SPEAKER: The Harvard School of Public Health, last accessed September of 2006, described the bed bug as being about a quarter of an inch, roughly the size of the nail on your little finger, and slightly flattened so it can easily squeeze into cracks and small spaces. It has six legs, antennas, and a short, puncturing beak used to extract blood from its victim.

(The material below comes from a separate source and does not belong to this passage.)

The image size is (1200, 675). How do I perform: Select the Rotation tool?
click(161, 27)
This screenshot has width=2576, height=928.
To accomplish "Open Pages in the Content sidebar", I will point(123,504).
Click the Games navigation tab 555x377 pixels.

According to the Institute of Clinical Pathology and Medical Research in Australia, left accessed October of 2006, describes that the growth cycle of the bed bug takes about six to eight weeks, from the nymph stage to adulthood. And on average, a bed bug lives for about a year. During the nymphal stage, it's crucial that each bed bug receives at least one blood meal to achieve development into adulthood, which works out to be about five to 10 minutes of engorgement on human blood. Female bed bugs lay two to three eggs every single day, and over the course of their lives, somewhere in the vicinity of 1,081, as shown in the visual aid, with exactly 1,081 bed bugs.

Now ponder with me for a moment, if you will, if over the course of one year, one bed bug has turned into 1,000, if even half of those are female, by the second year, those thousand bed bugs will have turned into 540,000. And statistically, by the third year, one bed bug will have multiplied into over 292 million, squirming little bloodsuckers. The University of Kentucky Entomology, last updated February of 2006, explains that the most common place to find a bed bug is just where you might expect, in your bed.